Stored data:
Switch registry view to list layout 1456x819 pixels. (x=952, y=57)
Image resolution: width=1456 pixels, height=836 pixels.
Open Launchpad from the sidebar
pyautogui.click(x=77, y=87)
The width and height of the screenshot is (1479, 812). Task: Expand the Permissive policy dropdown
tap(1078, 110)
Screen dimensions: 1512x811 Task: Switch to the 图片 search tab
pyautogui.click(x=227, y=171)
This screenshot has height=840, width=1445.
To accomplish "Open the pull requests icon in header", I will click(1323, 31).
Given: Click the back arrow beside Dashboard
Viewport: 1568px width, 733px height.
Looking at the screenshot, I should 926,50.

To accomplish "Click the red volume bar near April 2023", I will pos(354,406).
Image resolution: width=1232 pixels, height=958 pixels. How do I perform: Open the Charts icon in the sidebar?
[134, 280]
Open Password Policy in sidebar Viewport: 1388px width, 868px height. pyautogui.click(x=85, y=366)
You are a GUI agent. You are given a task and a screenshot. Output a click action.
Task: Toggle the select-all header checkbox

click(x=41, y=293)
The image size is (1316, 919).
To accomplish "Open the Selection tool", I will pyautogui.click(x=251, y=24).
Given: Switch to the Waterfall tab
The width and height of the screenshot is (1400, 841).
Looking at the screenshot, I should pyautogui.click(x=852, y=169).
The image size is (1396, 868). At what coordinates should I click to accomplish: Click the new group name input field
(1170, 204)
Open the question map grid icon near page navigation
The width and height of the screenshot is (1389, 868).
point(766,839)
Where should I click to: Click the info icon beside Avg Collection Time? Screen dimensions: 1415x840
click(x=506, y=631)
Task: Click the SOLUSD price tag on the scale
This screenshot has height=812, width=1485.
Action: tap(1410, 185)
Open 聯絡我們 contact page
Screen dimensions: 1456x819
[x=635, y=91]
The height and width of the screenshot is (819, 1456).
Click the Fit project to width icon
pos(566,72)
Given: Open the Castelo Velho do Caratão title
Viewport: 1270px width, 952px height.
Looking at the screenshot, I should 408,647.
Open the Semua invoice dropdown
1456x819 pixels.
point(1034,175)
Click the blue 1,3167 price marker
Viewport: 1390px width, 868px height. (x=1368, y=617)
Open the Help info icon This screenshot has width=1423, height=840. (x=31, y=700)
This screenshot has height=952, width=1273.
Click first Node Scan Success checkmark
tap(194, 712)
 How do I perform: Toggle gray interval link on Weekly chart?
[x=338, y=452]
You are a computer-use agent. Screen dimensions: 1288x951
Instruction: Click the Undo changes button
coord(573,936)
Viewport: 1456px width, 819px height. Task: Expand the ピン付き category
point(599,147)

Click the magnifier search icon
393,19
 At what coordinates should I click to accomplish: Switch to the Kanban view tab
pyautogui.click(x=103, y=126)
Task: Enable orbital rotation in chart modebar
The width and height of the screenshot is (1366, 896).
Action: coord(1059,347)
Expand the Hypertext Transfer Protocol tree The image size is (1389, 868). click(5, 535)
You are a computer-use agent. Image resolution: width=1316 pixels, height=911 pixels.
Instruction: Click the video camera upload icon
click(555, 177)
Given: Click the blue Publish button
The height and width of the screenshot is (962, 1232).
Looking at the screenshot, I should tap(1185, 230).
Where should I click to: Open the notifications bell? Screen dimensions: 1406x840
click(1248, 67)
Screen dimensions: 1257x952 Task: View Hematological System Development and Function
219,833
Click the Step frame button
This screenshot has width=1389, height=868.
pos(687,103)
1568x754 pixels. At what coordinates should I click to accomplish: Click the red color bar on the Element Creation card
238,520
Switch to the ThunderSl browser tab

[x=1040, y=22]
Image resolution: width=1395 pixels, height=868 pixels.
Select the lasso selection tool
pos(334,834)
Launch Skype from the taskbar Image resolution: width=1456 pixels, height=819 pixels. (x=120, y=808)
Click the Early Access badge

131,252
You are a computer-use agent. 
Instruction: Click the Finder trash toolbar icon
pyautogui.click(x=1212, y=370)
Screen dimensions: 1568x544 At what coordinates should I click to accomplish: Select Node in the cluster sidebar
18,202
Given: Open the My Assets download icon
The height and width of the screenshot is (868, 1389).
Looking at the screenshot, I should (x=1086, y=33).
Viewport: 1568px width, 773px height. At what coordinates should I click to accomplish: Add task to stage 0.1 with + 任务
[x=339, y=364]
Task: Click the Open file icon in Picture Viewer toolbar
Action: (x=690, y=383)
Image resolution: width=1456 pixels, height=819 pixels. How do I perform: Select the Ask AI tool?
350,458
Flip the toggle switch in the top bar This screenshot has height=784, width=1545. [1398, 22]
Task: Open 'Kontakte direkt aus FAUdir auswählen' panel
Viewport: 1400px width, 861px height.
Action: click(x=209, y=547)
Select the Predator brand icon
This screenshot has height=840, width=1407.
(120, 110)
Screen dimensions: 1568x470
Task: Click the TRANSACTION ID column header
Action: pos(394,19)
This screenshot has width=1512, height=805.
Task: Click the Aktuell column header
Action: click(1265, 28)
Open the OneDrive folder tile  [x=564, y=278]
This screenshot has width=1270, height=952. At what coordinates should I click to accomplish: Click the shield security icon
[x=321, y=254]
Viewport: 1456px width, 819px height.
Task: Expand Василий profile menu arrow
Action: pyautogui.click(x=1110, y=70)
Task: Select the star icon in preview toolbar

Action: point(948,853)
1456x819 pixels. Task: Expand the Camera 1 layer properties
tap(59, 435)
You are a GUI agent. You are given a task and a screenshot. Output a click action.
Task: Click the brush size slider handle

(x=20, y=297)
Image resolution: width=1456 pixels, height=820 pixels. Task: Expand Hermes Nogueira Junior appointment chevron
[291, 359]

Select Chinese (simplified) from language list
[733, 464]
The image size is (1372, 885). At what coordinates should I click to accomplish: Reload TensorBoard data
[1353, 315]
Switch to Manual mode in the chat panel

### EXERCISE DESCRIPTION
What is needed is an exact transcription of every entry above.

### TASK ANSWER
Switch registry view to list layout 1456x819 pixels. (x=952, y=57)
Image resolution: width=1456 pixels, height=836 pixels.
Open Launchpad from the sidebar
pyautogui.click(x=77, y=87)
The width and height of the screenshot is (1479, 812). Task: Expand the Permissive policy dropdown
tap(1078, 110)
Screen dimensions: 1512x811 Task: Switch to the 图片 search tab
pyautogui.click(x=227, y=171)
This screenshot has height=840, width=1445.
To accomplish "Open the pull requests icon in header", I will click(1323, 31).
Given: Click the back arrow beside Dashboard
Viewport: 1568px width, 733px height.
Looking at the screenshot, I should 926,50.

To accomplish "Click the red volume bar near April 2023", I will pos(354,406).
Image resolution: width=1232 pixels, height=958 pixels. How do I perform: Open the Charts icon in the sidebar?
[134, 280]
Open Password Policy in sidebar Viewport: 1388px width, 868px height. pyautogui.click(x=85, y=366)
You are a GUI agent. You are given a task and a screenshot. Output a click action.
Task: Toggle the select-all header checkbox

click(x=41, y=293)
The image size is (1316, 919).
To accomplish "Open the Selection tool", I will pyautogui.click(x=251, y=24).
Given: Switch to the Waterfall tab
The width and height of the screenshot is (1400, 841).
Looking at the screenshot, I should pyautogui.click(x=852, y=169).
The image size is (1396, 868). At what coordinates should I click to accomplish: Click the new group name input field
(1170, 204)
Open the question map grid icon near page navigation
The width and height of the screenshot is (1389, 868).
point(766,839)
Where should I click to: Click the info icon beside Avg Collection Time? Screen dimensions: 1415x840
click(x=506, y=631)
Task: Click the SOLUSD price tag on the scale
This screenshot has height=812, width=1485.
Action: tap(1410, 185)
Open 聯絡我們 contact page
Screen dimensions: 1456x819
[x=635, y=91]
The height and width of the screenshot is (819, 1456).
Click the Fit project to width icon
pos(566,72)
Given: Open the Castelo Velho do Caratão title
Viewport: 1270px width, 952px height.
Looking at the screenshot, I should 408,647.
Open the Semua invoice dropdown
1456x819 pixels.
point(1034,175)
Click the blue 1,3167 price marker
Viewport: 1390px width, 868px height. (x=1368, y=617)
Open the Help info icon This screenshot has width=1423, height=840. (x=31, y=700)
This screenshot has height=952, width=1273.
Click first Node Scan Success checkmark
tap(194, 712)
 How do I perform: Toggle gray interval link on Weekly chart?
[x=338, y=452]
You are a computer-use agent. Screen dimensions: 1288x951
Instruction: Click the Undo changes button
coord(573,936)
Viewport: 1456px width, 819px height. Task: Expand the ピン付き category
point(599,147)

Click the magnifier search icon
393,19
 At what coordinates should I click to accomplish: Switch to the Kanban view tab
pyautogui.click(x=103, y=126)
Task: Enable orbital rotation in chart modebar
The width and height of the screenshot is (1366, 896).
Action: coord(1059,347)
Expand the Hypertext Transfer Protocol tree The image size is (1389, 868). click(5, 535)
You are a computer-use agent. Image resolution: width=1316 pixels, height=911 pixels.
Instruction: Click the video camera upload icon
click(555, 177)
Given: Click the blue Publish button
The height and width of the screenshot is (962, 1232).
Looking at the screenshot, I should tap(1185, 230).
Where should I click to: Open the notifications bell? Screen dimensions: 1406x840
click(1248, 67)
Screen dimensions: 1257x952 Task: View Hematological System Development and Function
219,833
Click the Step frame button
This screenshot has width=1389, height=868.
pos(687,103)
1568x754 pixels. At what coordinates should I click to accomplish: Click the red color bar on the Element Creation card
238,520
Switch to the ThunderSl browser tab

[x=1040, y=22]
Image resolution: width=1395 pixels, height=868 pixels.
Select the lasso selection tool
pos(334,834)
Launch Skype from the taskbar Image resolution: width=1456 pixels, height=819 pixels. (x=120, y=808)
Click the Early Access badge

131,252
You are a computer-use agent. 
Instruction: Click the Finder trash toolbar icon
pyautogui.click(x=1212, y=370)
Screen dimensions: 1568x544 At what coordinates should I click to accomplish: Select Node in the cluster sidebar
18,202
Given: Open the My Assets download icon
The height and width of the screenshot is (868, 1389).
Looking at the screenshot, I should (x=1086, y=33).
Viewport: 1568px width, 773px height. At what coordinates should I click to accomplish: Add task to stage 0.1 with + 任务
[x=339, y=364]
Task: Click the Open file icon in Picture Viewer toolbar
Action: (x=690, y=383)
Image resolution: width=1456 pixels, height=819 pixels. How do I perform: Select the Ask AI tool?
350,458
Flip the toggle switch in the top bar This screenshot has height=784, width=1545. [1398, 22]
Task: Open 'Kontakte direkt aus FAUdir auswählen' panel
Viewport: 1400px width, 861px height.
Action: click(x=209, y=547)
Select the Predator brand icon
This screenshot has height=840, width=1407.
(120, 110)
Screen dimensions: 1568x470
Task: Click the TRANSACTION ID column header
Action: pos(394,19)
This screenshot has width=1512, height=805.
Task: Click the Aktuell column header
Action: click(1265, 28)
Open the OneDrive folder tile  [x=564, y=278]
This screenshot has width=1270, height=952. At what coordinates should I click to accomplish: Click the shield security icon
[x=321, y=254]
Viewport: 1456px width, 819px height.
Task: Expand Василий profile menu arrow
Action: pyautogui.click(x=1110, y=70)
Task: Select the star icon in preview toolbar

Action: point(948,853)
1456x819 pixels. Task: Expand the Camera 1 layer properties
tap(59, 435)
You are a GUI agent. You are given a task and a screenshot. Output a click action.
Task: Click the brush size slider handle

(x=20, y=297)
Image resolution: width=1456 pixels, height=820 pixels. Task: Expand Hermes Nogueira Junior appointment chevron
[291, 359]

Select Chinese (simplified) from language list
[733, 464]
The image size is (1372, 885). At what coordinates should I click to accomplish: Reload TensorBoard data
[1353, 315]
Switch to Manual mode in the chat panel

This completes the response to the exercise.